Schülerinnen und Schüler jeden Alters wissen, was ein König ist. Es ist unübersehbar, dass sich der neugeborene König in der Krippe sehr von Herodes unterscheidet. Anders als der skrupellose Herodes lebt er nicht in einem Schloss, sondern wird in einer Herberge geboren. Er kleidet sich nicht in kostbare Gewänder, sondern wird in Windeln gewickelt. Die ersten Besucher seines Lebens sind nicht seit Hofstaat. Es sind Hirten, denen gewöhnlich niemand Achtung entgegenbrachte.
Das können Kinder in der Grundschule bereits erarbeiten. Im Unterricht der Sekundarstufe werden dann die Titel untersucht, die der Engel den Hirten verkündigt. Diese werden in der Nacht von einem Licht aufgeschreckt und hören (im wörtlichen Sinn) die Engel singen. Doch einer der Himmelsboten nimmt ihnen die Angst:
Heute ist in der Stadt Davids für euch der Retter geboren worden: Er ist Christus, der Herr. (Lukas 2,11) |
Es sind also drei Titel: Retter, Christus und Herr.
Zunächst zum Retter: In der Zeit Jesu behaupteten Kaiser und Könige von sich, dass sie die Retter und Friedensbringer seien. Das bestreitet der Engel. Sie sind keine Heilande. Der wirkliche Retter liegt in der Krippe. Das gleiche gilt für den Titel Herr. Die Weihnachtsgeschichte des Lukas widerspricht also dem Anspruch der Mächtigen.
Und nun zum Christus-Titel: Christus bedeutet: der Gesalbte. In der Zeit des Alten Testaments wurden Könige nicht gekrönt, sondern gesalbt. Wenn der Engel das Kind in der Krippe Christus nennt, dann gibt er ihm damit die Würde eines Königs.

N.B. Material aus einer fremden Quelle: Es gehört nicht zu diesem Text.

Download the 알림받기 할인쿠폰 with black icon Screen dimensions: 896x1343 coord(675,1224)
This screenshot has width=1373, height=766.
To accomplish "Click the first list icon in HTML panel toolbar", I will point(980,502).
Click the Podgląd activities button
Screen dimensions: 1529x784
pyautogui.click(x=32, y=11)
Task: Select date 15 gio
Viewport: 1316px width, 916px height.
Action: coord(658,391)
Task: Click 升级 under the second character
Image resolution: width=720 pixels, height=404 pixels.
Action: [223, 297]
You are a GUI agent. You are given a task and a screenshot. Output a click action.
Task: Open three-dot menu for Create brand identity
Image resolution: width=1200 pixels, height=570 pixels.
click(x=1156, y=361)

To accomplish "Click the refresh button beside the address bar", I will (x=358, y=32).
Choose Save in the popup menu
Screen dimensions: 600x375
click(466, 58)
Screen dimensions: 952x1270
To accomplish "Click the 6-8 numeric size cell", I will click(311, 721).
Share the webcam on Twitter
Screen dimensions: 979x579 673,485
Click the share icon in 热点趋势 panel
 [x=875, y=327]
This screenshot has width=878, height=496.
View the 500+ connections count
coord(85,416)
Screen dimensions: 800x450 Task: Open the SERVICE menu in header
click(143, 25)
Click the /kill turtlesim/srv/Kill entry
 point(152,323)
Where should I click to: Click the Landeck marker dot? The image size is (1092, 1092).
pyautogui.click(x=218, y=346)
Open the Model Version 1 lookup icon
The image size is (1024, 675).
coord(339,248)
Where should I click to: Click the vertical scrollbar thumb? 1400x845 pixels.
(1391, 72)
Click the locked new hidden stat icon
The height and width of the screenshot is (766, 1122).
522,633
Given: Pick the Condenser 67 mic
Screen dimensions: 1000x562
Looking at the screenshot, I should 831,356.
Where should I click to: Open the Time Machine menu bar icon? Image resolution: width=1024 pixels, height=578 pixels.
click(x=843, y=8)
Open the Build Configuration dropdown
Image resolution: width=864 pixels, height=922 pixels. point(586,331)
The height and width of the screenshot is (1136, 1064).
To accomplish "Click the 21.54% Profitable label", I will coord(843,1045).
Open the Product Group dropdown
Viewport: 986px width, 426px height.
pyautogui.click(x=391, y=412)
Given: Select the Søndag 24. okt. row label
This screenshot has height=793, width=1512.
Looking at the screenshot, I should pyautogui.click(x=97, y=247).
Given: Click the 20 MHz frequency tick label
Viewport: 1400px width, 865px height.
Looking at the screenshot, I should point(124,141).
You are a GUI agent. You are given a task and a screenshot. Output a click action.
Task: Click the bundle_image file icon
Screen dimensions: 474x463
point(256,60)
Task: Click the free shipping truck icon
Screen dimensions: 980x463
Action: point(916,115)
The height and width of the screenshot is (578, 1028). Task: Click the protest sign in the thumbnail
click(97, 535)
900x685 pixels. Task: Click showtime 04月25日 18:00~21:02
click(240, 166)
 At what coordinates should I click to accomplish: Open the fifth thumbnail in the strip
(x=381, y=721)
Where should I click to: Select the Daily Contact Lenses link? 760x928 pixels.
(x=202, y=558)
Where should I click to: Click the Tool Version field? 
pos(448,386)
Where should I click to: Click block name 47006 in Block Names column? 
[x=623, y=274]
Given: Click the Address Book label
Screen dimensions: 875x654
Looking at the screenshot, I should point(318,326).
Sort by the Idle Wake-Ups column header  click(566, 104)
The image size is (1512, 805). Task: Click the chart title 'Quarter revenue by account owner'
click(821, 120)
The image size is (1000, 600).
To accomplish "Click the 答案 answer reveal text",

Es gibt also viele Gründe, dem Königstitel Jesu religionspädagogisch nachsinnen. Eigentlich unverständlich, dass er in Glaubensbekenntnissen, in Predigten und religionspädagogischen Ausarbeitungen so selten thematisiert wird. Er gehört übrigens nicht nur in die Weihnachtsgeschichte: Auch in der Passion Jesu spielt er eine wichtige Rolle.
Jesus wurde vor den römischen Statthalter gebracht. Pilatus fragte ihn: „Bist du der König der Juden?“… Die Soldaten … flochten eine Krone aus Dornenzweigen und setzten sie ihm auf den Kopf. In seine rechte Hand gaben sie ihm einen Stock. Dann knieten sie vor ihm nieder und machten sich über ihn lustig: „Hoch lebe der König der Juden!“ (aus Matthäus 27,11-29) |
Und über dem Kreuz Jesu ließ der Präfekt eine Inschrift anbringen, aus der jeder ersehen konnte, wer da hingerichtet war. Es war Iesus Nazarenus Rex Iudaeorum (INRI): Jesus von Nazareth, König der Juden.